WHAT IS REQUIRED: Can the lines below, from the one that holds "The width and" to the very end, be echoed exactly, with both ends included and no pictures?

DATA SECTION:
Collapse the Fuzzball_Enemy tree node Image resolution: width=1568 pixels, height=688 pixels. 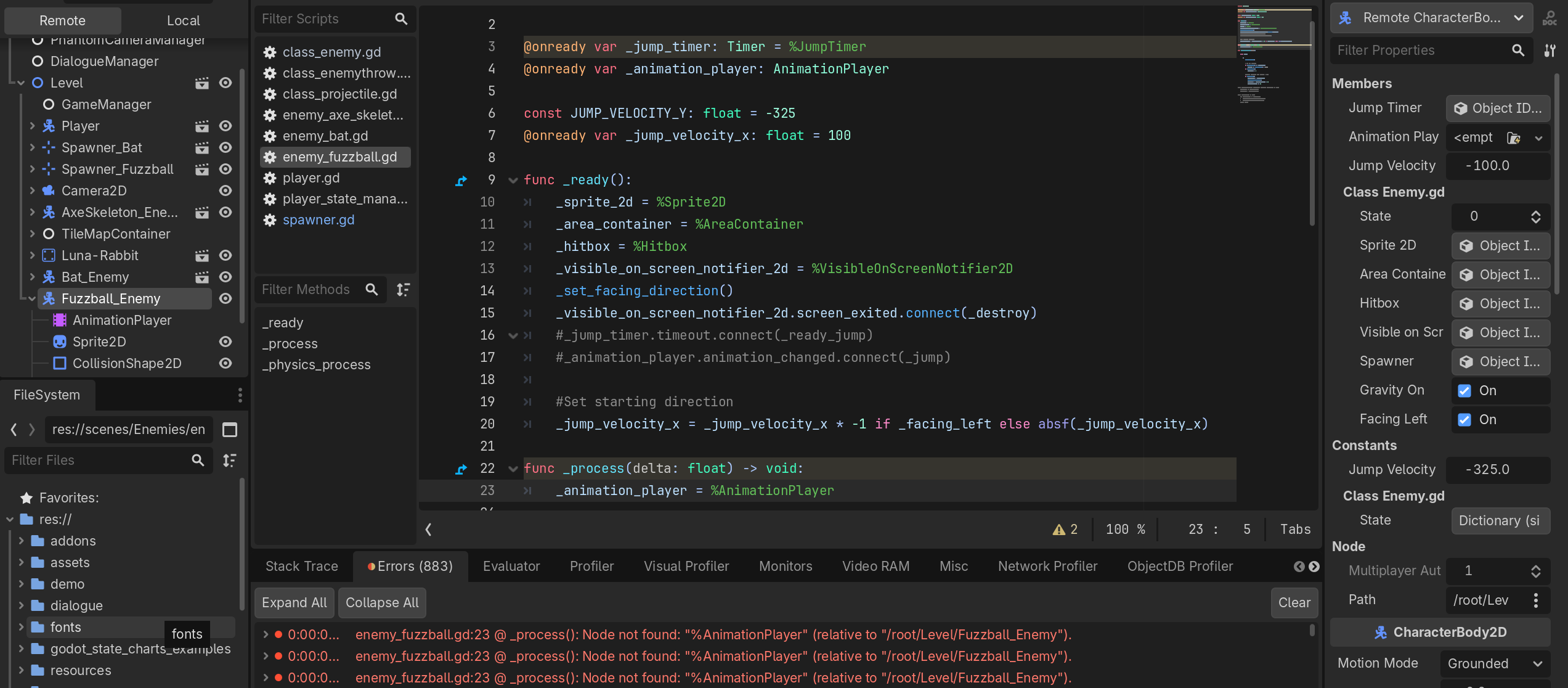[31, 298]
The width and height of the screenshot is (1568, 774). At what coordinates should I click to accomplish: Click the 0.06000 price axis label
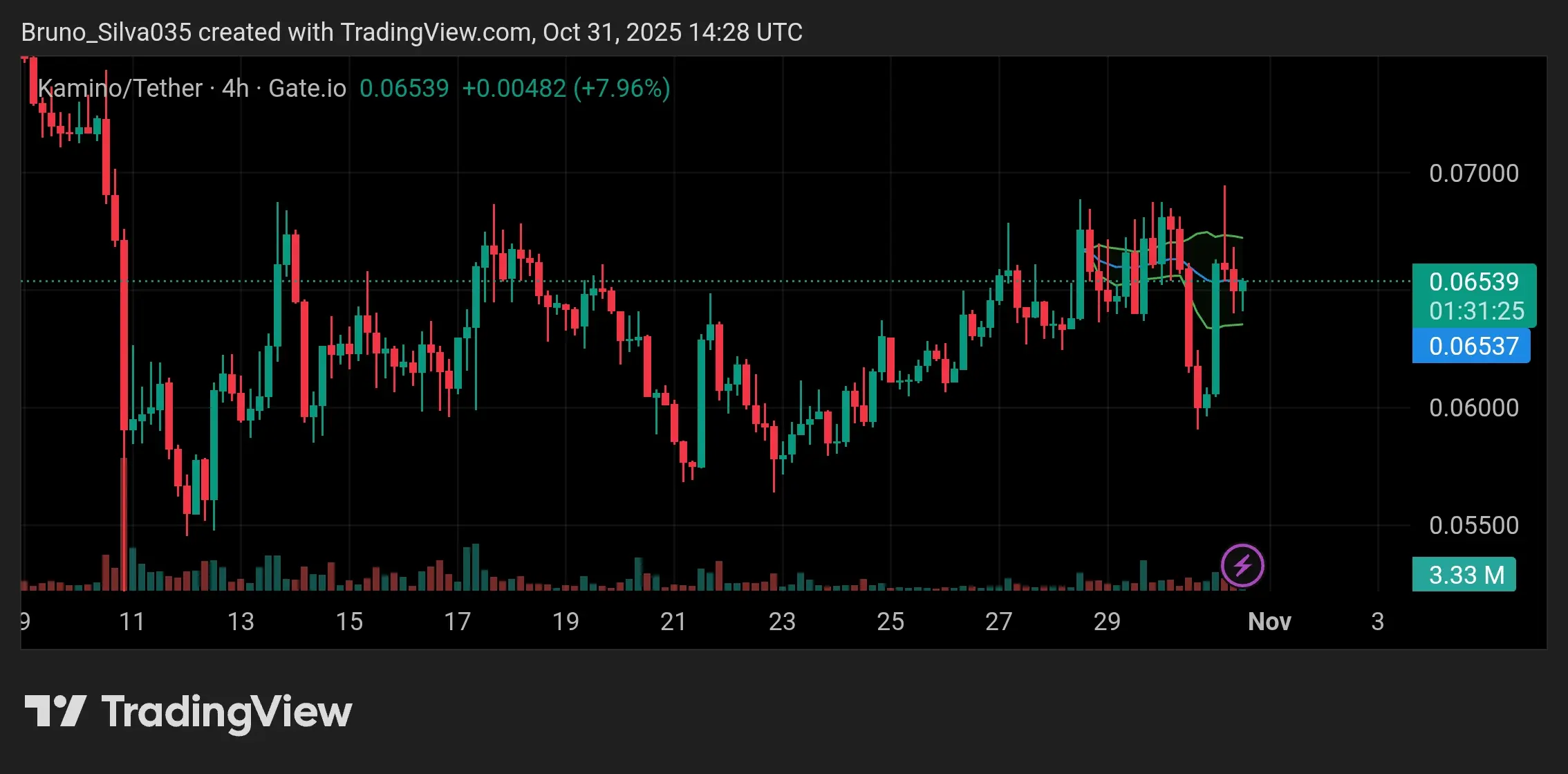click(1473, 407)
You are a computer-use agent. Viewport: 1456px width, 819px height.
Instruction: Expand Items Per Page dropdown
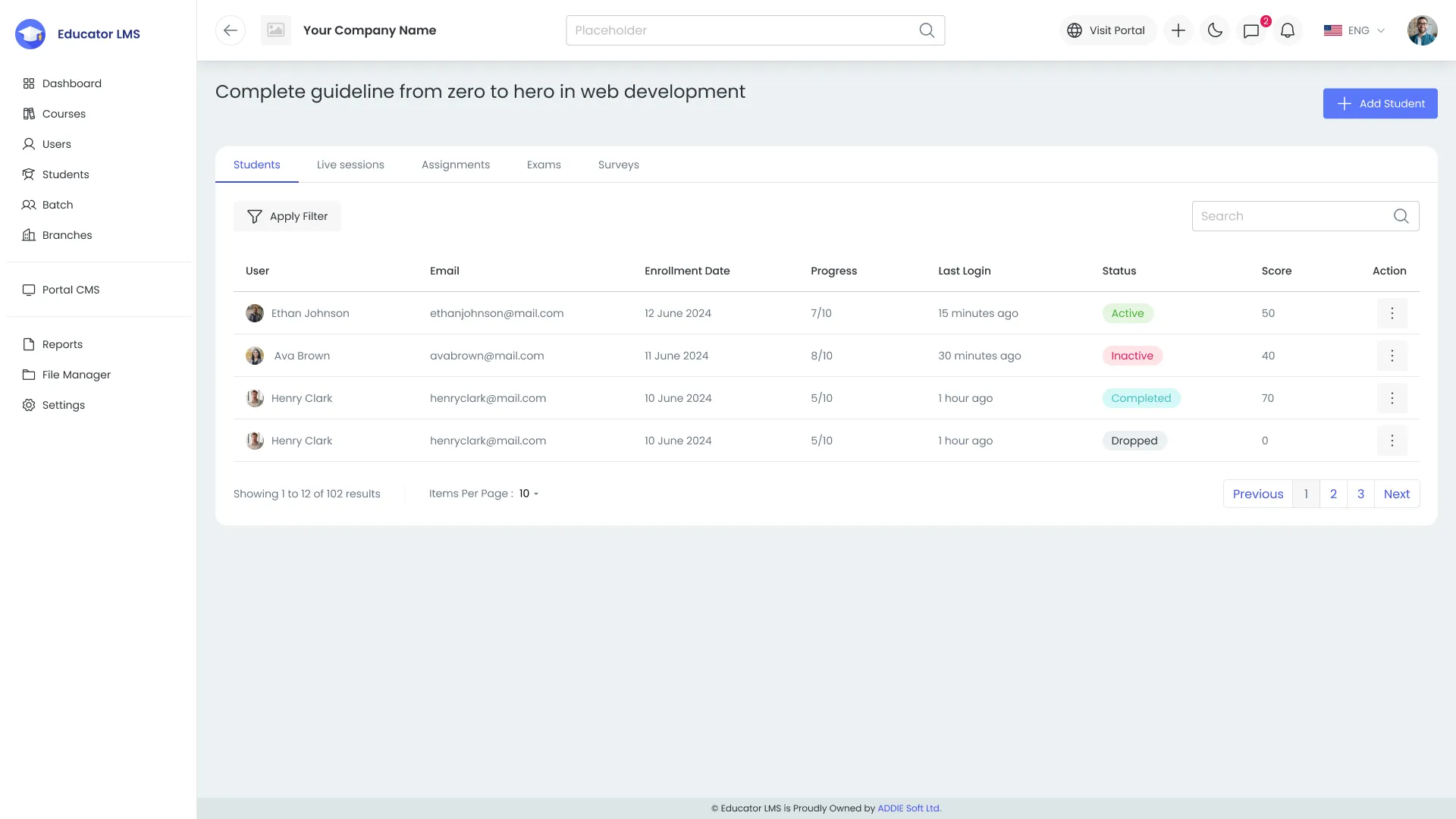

RESULT OF THE EXERCISE:
The width and height of the screenshot is (1568, 774). At what coordinates should I click to accomplish: Click the 0.06000 price axis label
click(1473, 407)
You are a computer-use agent. Viewport: 1456px width, 819px height.
Instruction: Expand Items Per Page dropdown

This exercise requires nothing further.